Приложенный текст:
========================================
Ознакомительная версия.
Использование международной риторики национализма в притязаниях на локальное самоопределение не только отражало приверженность отстаиванию локального своеобразия в международно-признанных терминах. Это также означало превращение локальной нации в нечто, обладающее глобальной значимостью, конструирование ее в качестве эквивалента другим нациям. Мы можем увидеть иронию этой смены перспективы на примере реконструкции древнего Китая как современной нации. Эта реконструкция была не просто приложением международной риторики — она была продуктом китайского дискурса, который соединял старые местные корни с преобладающей западной риторикой национальной идентичности, наделяя последнюю своей самобытностью.
В конце XIX — начале XX века идея нации была для китайца совершенно новым способом понимания того, что значит быть китайцем. Раньше — тысячелетиями — Китай считался «поднебесной» или «срединным царством», включавшим центр и огромную часть этого мира. Китай не был одной из многих равнозначных единиц в большом мире. Китай не был одним из государств или одной из цивилизаций — он был олицетворением цивилизации как таковой.
Это «культуралистское» понимание масштабной коллективной идентичности резко противоречило националистической мысли. Раньше китайская культура был единым целым, которому индивиды и отдельные поколение могли более или менее точно соответствовать. Это отчасти отразилось в следующем описании «всесторонней» подготовки образованных чиновников конфуцианского Китая: «его подготовка была важна не только для службы [то есть выполнения профессиональных задач], но и представляла собой целый корпус обучения — художественного и морального, обладающего самостоятельной ценностью» (Levenson 19 5 8: 4 2). И если старый образ мысли требовал, чтобы все нововведения обосновывались демонстрацией того, что они отвечают традиции, то новый подход требовал, чтобы и нововведения, и традиционное наследие одинаково обосновывались демонстрацией того, что они отвечают интересам нации.
Одним из ключевых шагов на пути к этому было конституирование Китая как одной из множества подобных единиц, обладавших «параллельными историями»[73]. Вместо описания Китая как мира или как цивилизации интеллектуалы конца XIX и особенно начала XX века стали употреблять слово го, которое раньше использовалось для обозначения государства. В имперском Китае могло существовать множество таких государств; конфуцианский Китай мог даже признавать существование варварских государств, наподобие платившей ему дань Кореи. Но на рубеже веков Китай и сам стал все чаще описываться как го. Поначалу он все еще связывался с династией; го означало в буквальном смысле «отдельный правящий режим», как в цзинго, который сводил имперский режим к статусу просто правящей силы (Levenson 1958: 98–114; Dittmer and Kim 1993). Первоначально го отождествлялось со знатью, входившей в ту или иную крупную единицу, а не с простым народом, который не обладал политической идентичностью. Но постепенно значение стало смещаться в сторону идеи народа; Китай стал чжунго или, в целом, чжунгожень — китайской нацией[74].
========================================
Приложенные данные:

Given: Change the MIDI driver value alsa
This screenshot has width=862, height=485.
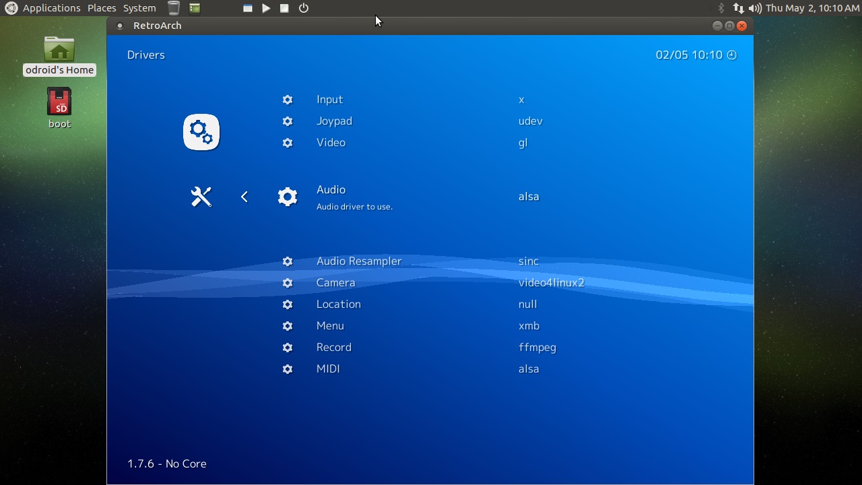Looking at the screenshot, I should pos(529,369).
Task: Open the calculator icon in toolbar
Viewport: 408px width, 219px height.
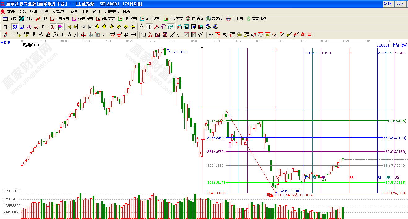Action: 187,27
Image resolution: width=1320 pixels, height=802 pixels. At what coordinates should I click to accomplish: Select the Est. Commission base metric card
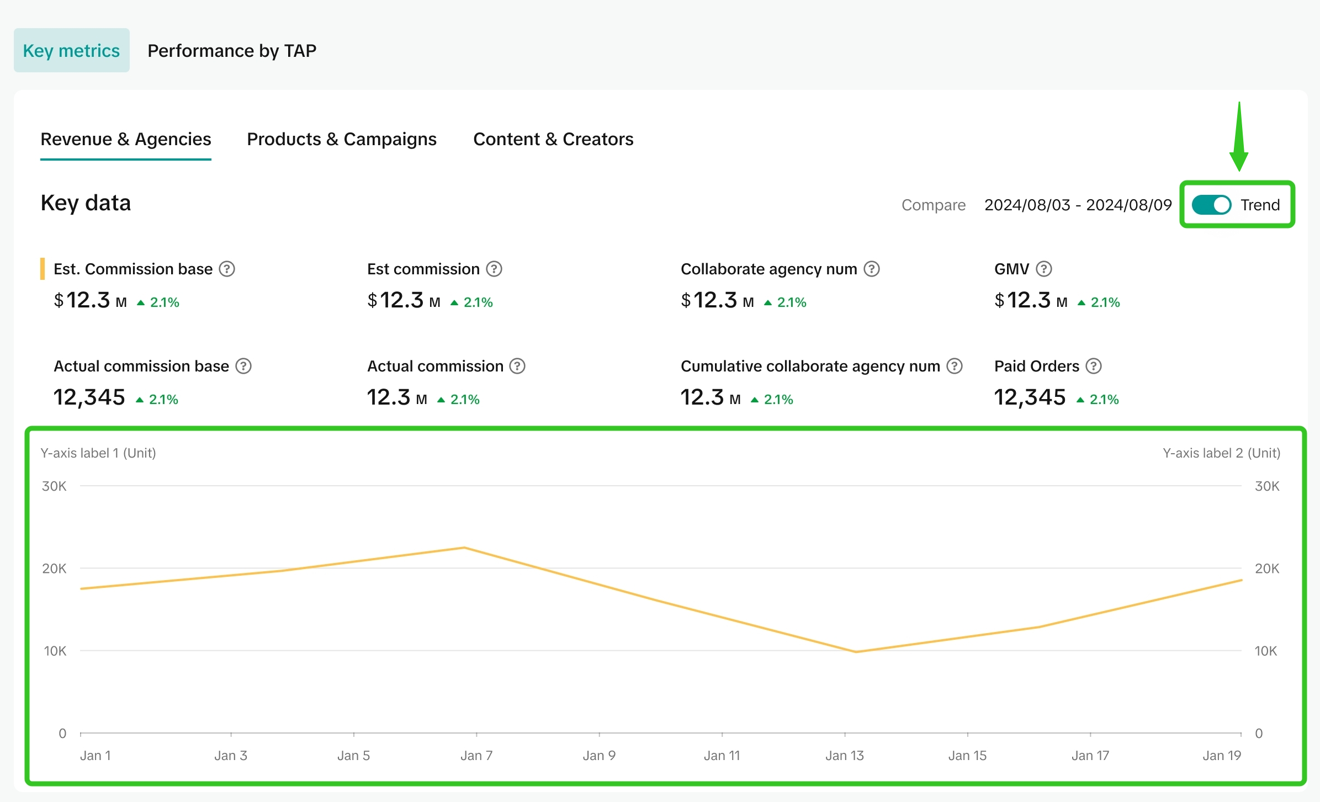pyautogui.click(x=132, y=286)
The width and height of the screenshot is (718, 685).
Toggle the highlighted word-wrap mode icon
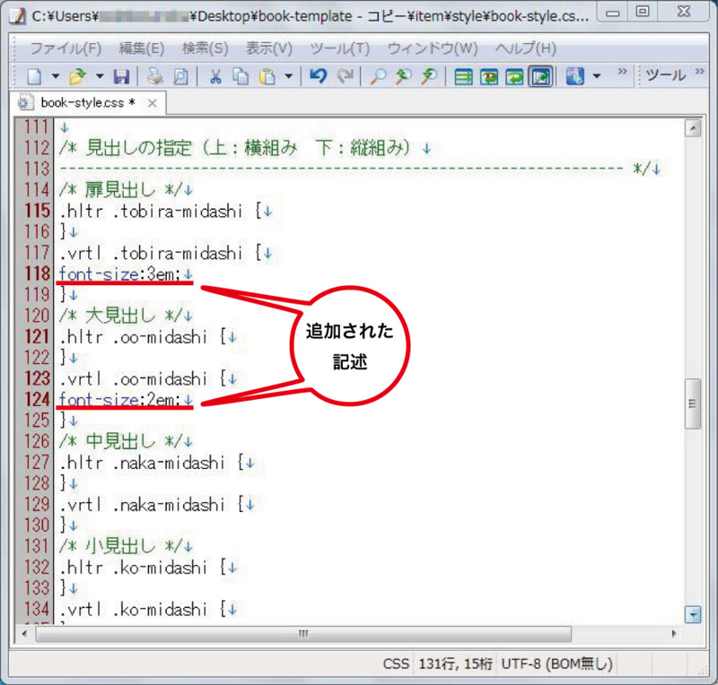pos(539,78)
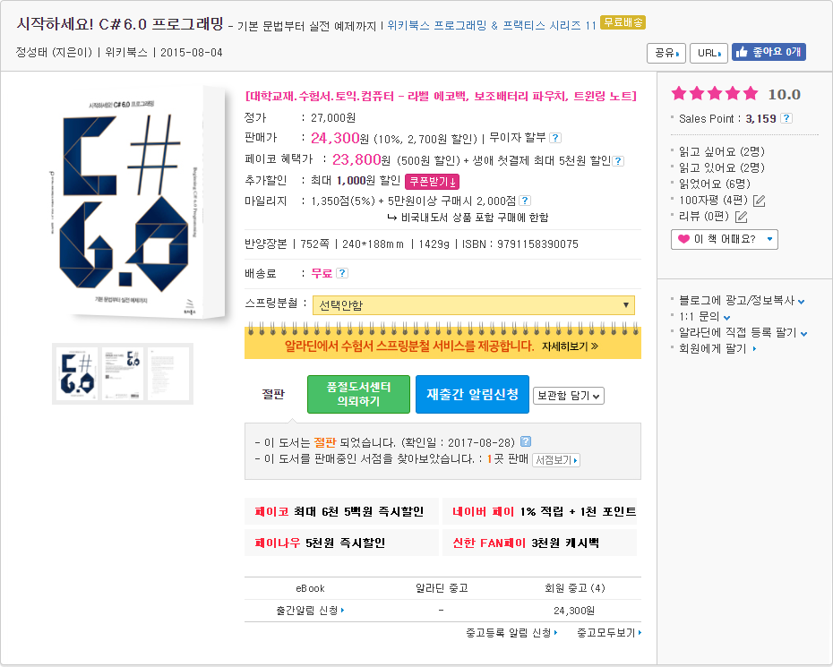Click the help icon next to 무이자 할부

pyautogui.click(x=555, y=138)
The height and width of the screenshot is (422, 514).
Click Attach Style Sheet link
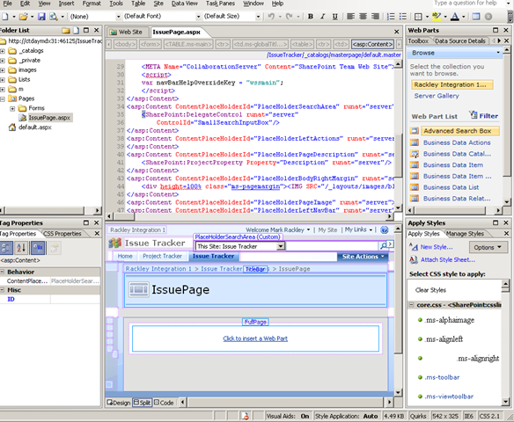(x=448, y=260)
========================================
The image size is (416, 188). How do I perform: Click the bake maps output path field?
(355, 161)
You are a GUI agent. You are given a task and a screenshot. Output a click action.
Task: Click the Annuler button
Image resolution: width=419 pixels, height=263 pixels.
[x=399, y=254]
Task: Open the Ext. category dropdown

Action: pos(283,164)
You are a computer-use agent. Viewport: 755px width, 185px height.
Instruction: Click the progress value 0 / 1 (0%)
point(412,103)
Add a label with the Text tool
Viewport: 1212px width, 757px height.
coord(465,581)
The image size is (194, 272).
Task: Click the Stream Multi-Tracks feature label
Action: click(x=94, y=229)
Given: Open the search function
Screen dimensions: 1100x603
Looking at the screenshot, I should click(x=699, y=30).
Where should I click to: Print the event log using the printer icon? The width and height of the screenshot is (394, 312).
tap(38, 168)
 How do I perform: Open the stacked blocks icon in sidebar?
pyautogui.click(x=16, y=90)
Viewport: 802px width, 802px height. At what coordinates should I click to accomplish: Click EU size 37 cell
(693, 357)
========================================
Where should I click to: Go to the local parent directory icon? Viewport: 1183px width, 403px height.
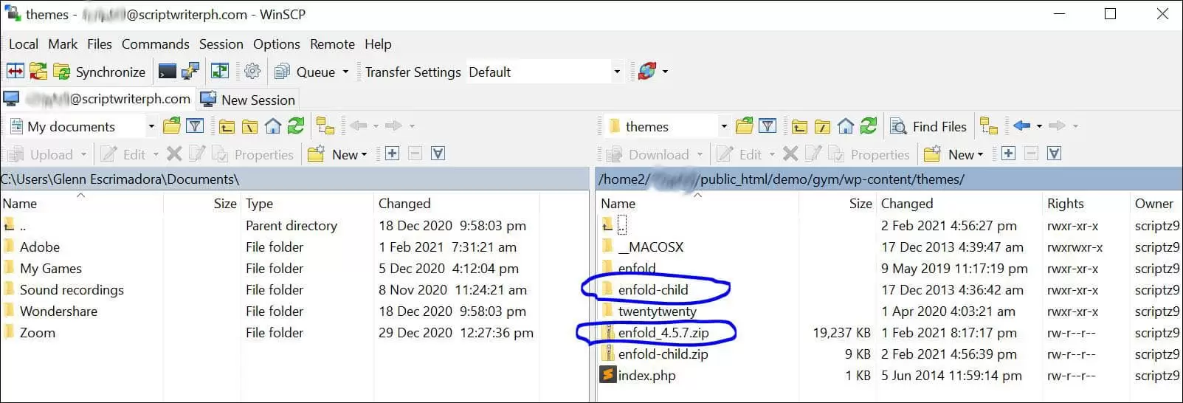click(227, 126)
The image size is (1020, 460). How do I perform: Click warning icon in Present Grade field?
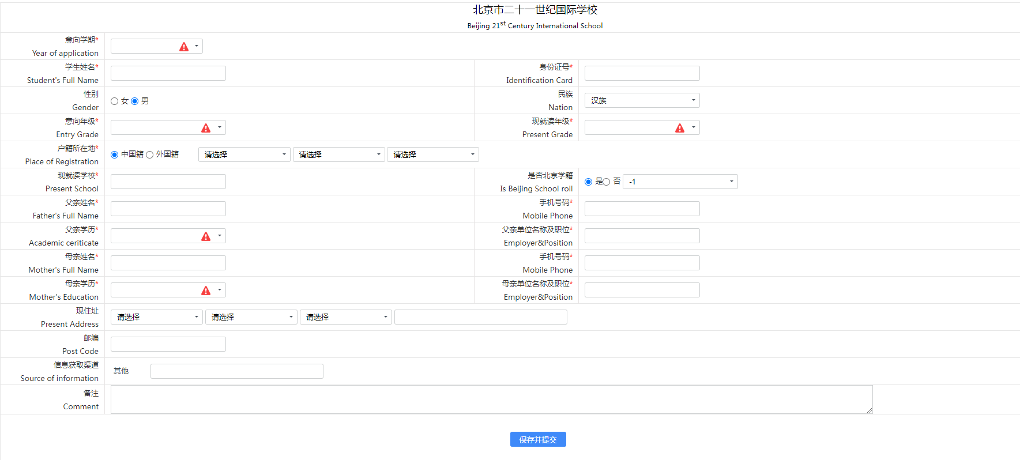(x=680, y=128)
========================================
Что сделать:
Продолжите текст о том, как Китай стал пониматься как нация, начиная сразу после его последнего предложения. Данные к этому никакого отношения не имеют.

Результат:
И если раньше го было политической единицей, определяемой только своей властью, оно стало теперь хранилищем главных ценностей. Но в отличие от идей китайской или конфуцианской цивилизации, которые сами по себе были благом, го было способно извлекать пользу из множества благ. Оно было ценным, но оно также позволяло ценить различные блага — от богатства до военной силы. При таком подходе Китай мог сохранить свое культурное содержание и перенять формальное устройство одной из многих суверенных наций мира. Но необходимо было дать ответ на вопрос о том, каким образом Китай мог учиться у Запада, не утрачивая при этом своей сущности. Ответом стала одна из разновидностей старого наставления тиян: использование китайского знания в духовных вопросах и западного знания в практических целях. Но теперь практические цели могли возобладать; для оправдания китайского знания могли использоваться инструментальные критерии, и можно было извлечь множество уроков из сопоставления Китая как нации с другими нациями мира. Эти возможные уроки горячо обсуждались в новой периодической печати, которая расцвела в Китае в начале XX века (Chow 1960; Schwarcz 1986; Huang 1996). В Китае, как и в других странах, рост грамотности и печатной культуры способствовал развитию международных культурных ресурсов и созданию относительно крупной внутренней публичной сферы, которая сама по себе была важна для появления националистической мысли.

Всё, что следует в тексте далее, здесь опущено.